# NPP/AA as a tertium quid?



## AdamM (Dec 15, 2004)

I found this thought provoking post on another message board and wondered what everybody thinks about the conclusion? 

Go Here to read it:

LINK to Post


[Edited on 12-15-2004 by Scott Bushey]


----------



## Scott Bushey (Dec 15, 2004)

Adam,
Is this quote from a member of another board?


----------



## AdamM (Dec 15, 2004)

No Scott, not this board. 

The board is called "A Better Country." The discussions there tend to be centered on Reformed Theology in general.


----------



## Scott Bushey (Dec 15, 2004)

Adam,
Is the quote from someone on that board? If so, did the person give you permission to post his quote? It is our policy here on PB to not quote anyone from another board with out their knowledge. It has caused some difficulty in the past.

[Edited on 12-15-2004 by Scott Bushey]


----------



## Ianterrell (Dec 15, 2004)

Scott,

Yes the quote is from someone on another board.


----------



## Scott Bushey (Dec 15, 2004)

Thanks Ian.

*See my statement above.


----------



## C. Matthew McMahon (Dec 15, 2004)

It would be a very bad thing for AA/NPP to become missial.

They attempt to reformulate the doctrine of the Trinity.
They deny "œforensic" justification. 
They allege that the WCF is corrupted by the pre-Enlightenment thinking (??)
They read Biblical history as "a Story" 
They deprecate the value of systematic theology (and don't know it)
They introduce different views of covenant, faith, baptism, the Lord's Supper, election, regeneration, apostacy, and sacramental efficacy, etc. 
They have a deviant, unbiblical view of salvation in total.

Federal Visionaries are heretics of the higehst order. Again, it would be bad if they suddenly became missionary minded.

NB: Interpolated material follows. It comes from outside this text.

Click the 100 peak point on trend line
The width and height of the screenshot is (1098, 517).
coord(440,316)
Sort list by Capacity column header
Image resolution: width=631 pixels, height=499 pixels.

I am working on a 30 page critique of The Federal Vision right now. As much as I love to see people saved, I want to blow these guys out of the water, and not mince words. Most of the articles out there are too kind towards them. Beisner, Duncan, Phillips, Kelley, Riddlebarger, et al. just can't seem to publically say "These men are heretics of the highest order." Well, after the Doug Wilson critique I did, and how many of my friends in the pulpit are contedneing with uneducated pastors on this issue in thier prebyteries, I intended on saying that and a whole lot more about these false teachers. However, there is wind of a public denunciation of them coming soon. But one has to asks, "Why it i taking so long??"

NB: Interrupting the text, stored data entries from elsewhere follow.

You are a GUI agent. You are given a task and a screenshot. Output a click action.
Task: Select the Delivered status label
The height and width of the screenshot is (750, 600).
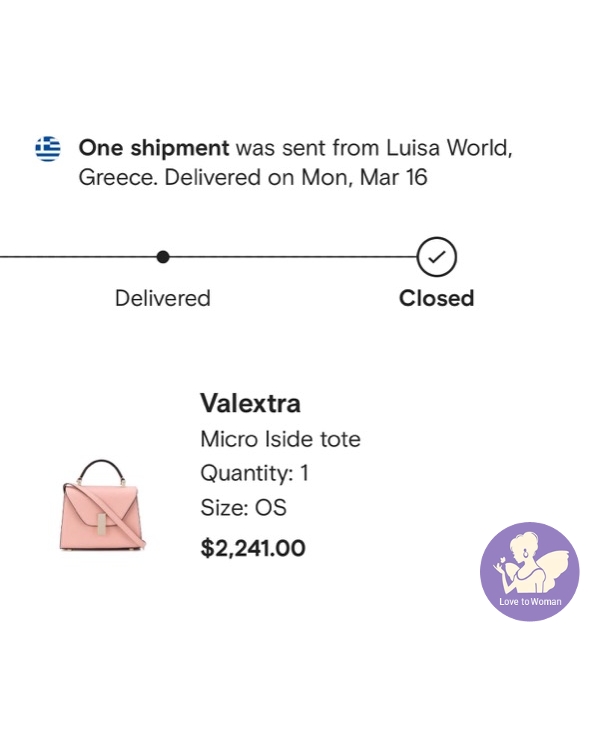click(163, 298)
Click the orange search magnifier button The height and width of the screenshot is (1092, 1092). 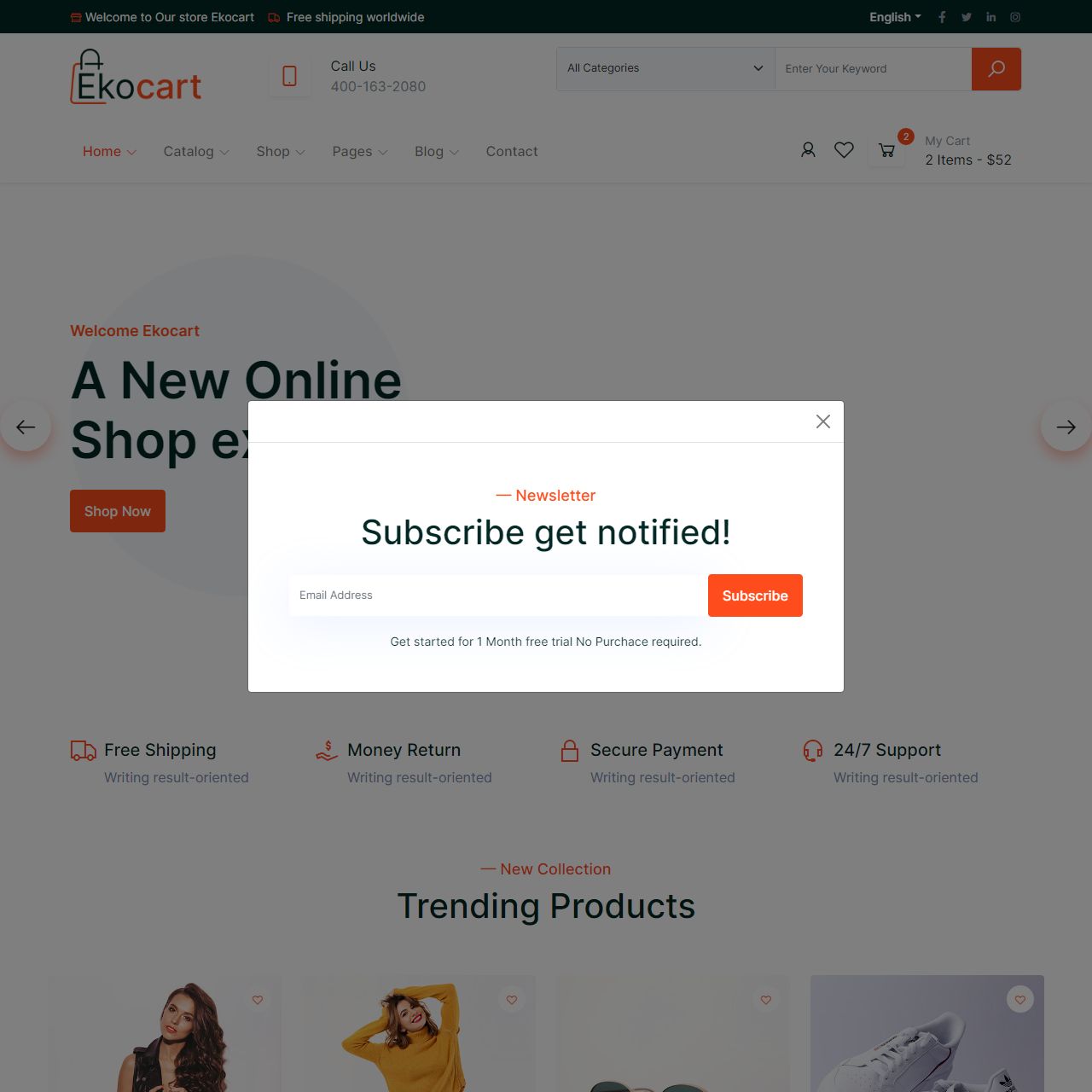click(x=996, y=69)
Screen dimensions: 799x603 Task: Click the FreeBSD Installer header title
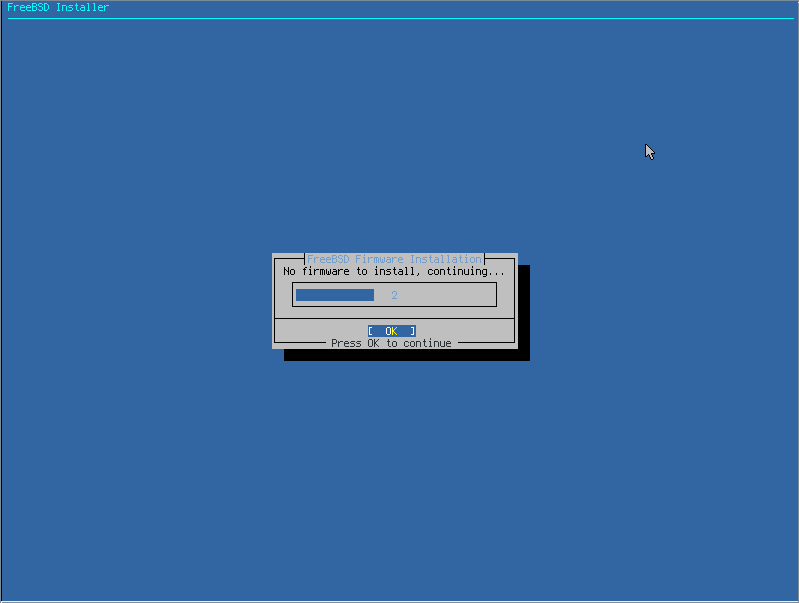tap(58, 7)
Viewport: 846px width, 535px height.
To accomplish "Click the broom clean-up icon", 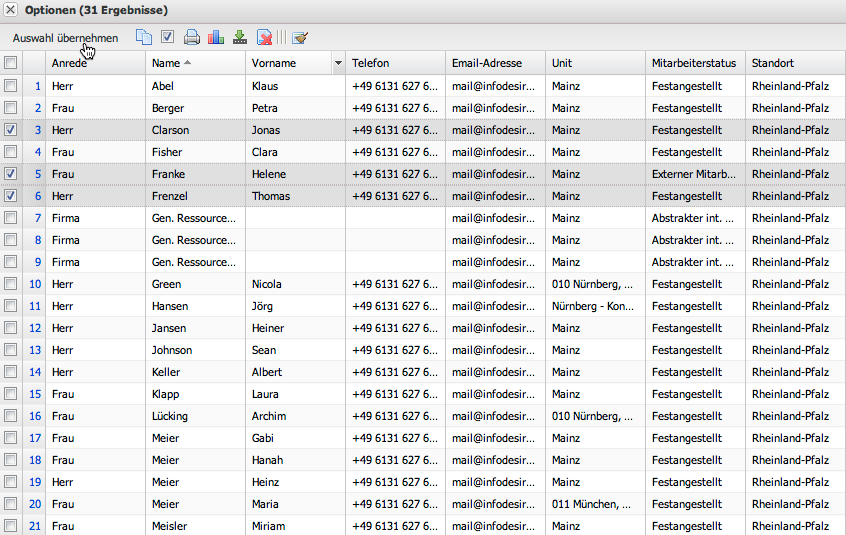I will click(x=299, y=38).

In any case, I would appreciate prayer for this article.

[Edited on 12-15-2004 by webmaster]


----------



## fredtgreco (Dec 15, 2004)

> _Originally posted by webmaster_
> It would be a very bad thing for AA/NPP to become missial.
> 
> They attempt to reformulate the doctrine of the Trinity.
> ...



Matt,

Help me here:

How is the first happening in FV? I have not seen it, but I may have missed it.

As to the second, wouldn't it be true to say that is ok, so long as it does not denigrate or militate against systematics?

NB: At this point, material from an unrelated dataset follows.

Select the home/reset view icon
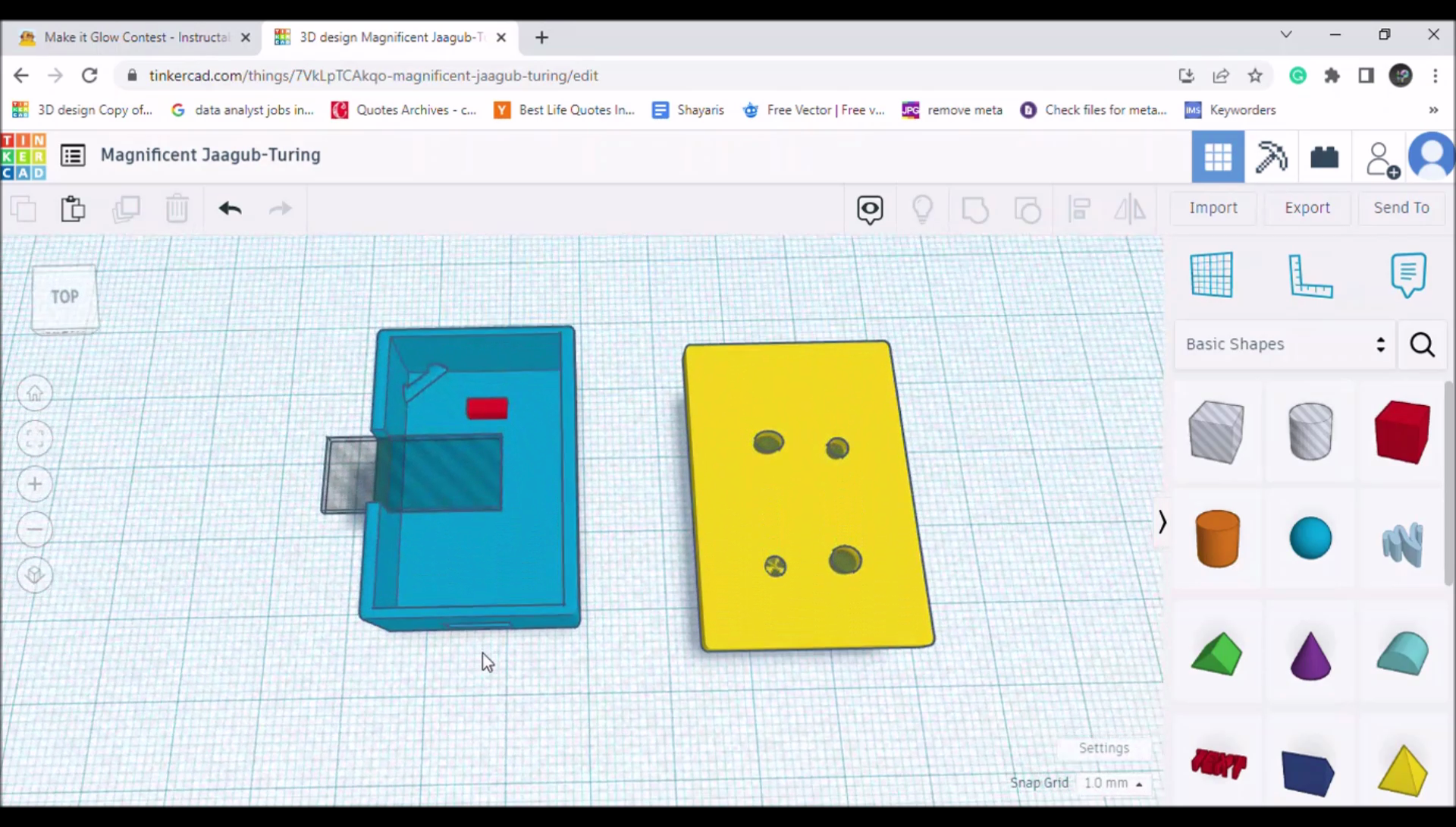The width and height of the screenshot is (1456, 827). pyautogui.click(x=35, y=392)
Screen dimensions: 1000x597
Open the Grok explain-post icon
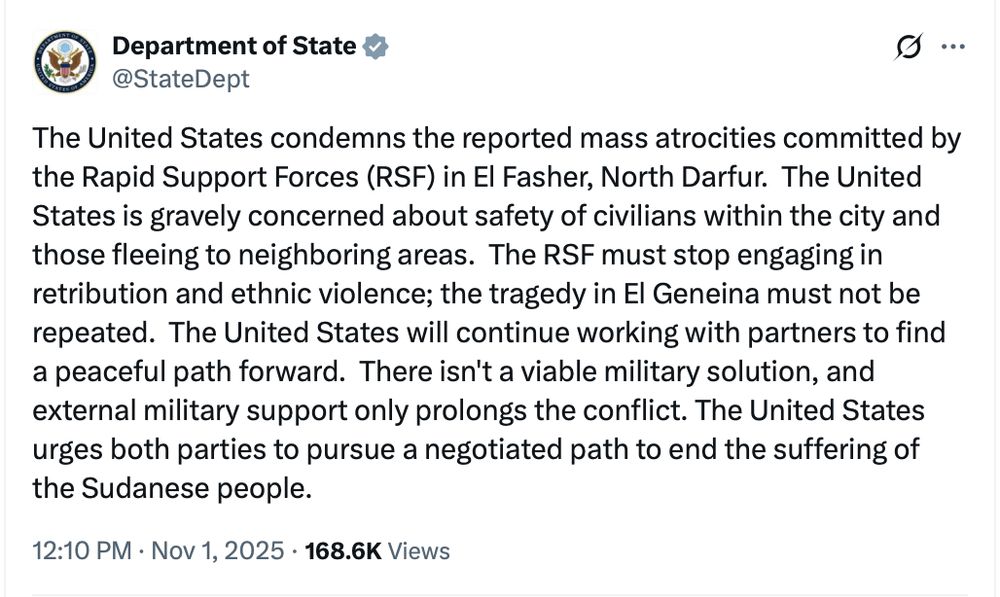click(908, 47)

Your other points are well taken.


----------



## AdamM (Dec 15, 2004)

Scott, thanks for the heads up. I don't want to cause you any grief. Would a link direct link to the post suffice and then a delete of the copied message? I tried (pasted below) to get a direct link, but couldn't get it to work. 

LINK to Post

Can you spot the trouble in the direct link? 

Thanks!


[Edited on 12-15-2004 by Scott Bushey]


----------



## C. Matthew McMahon (Dec 15, 2004)

Fred,

The economic theories behind the Trinitarian Covenant of Redemption are basically denied by the FVs. That play immediately on decree, intent, providence, the sending o Christ, the plan in geenral... They are reforumlating the Law, and its purpose, which is a direct shift in the character of God (the law being hte exact rfelction of who He is). Basically, which is the title of the papaer I am writing, they "Domesticate God."


----------



## wsw201 (Dec 15, 2004)

Matt,

In looking at the FV's you can't forget the significant influence of Norm Shepherd and James Jordan. Their redefinition of Covenant has been pivotal in development of FV theology. In fact Shepherd was suppose to be at the 2002 AAPC, but was unable to attend due to his wife's illness. John Barach replaced him.


----------



## Irishcat922 (Dec 15, 2004)

I read Horton's article the other day, I found it very insightful.

http://www.modernreformation.org/mh04dejavu.htm


----------



## C. Matthew McMahon (Dec 15, 2004)

> _Originally posted by wsw201_
> Matt,
> 
> In looking at the FV's you can't forget the significant influence of Norm Shepherd and James Jordan. Their redefinition of Covenant has been pivotal in development of FV theology. In fact Shepherd was suppose to be at the 2002 AAPC, but was unable to attend due to his wife's illness. John Barach replaced him.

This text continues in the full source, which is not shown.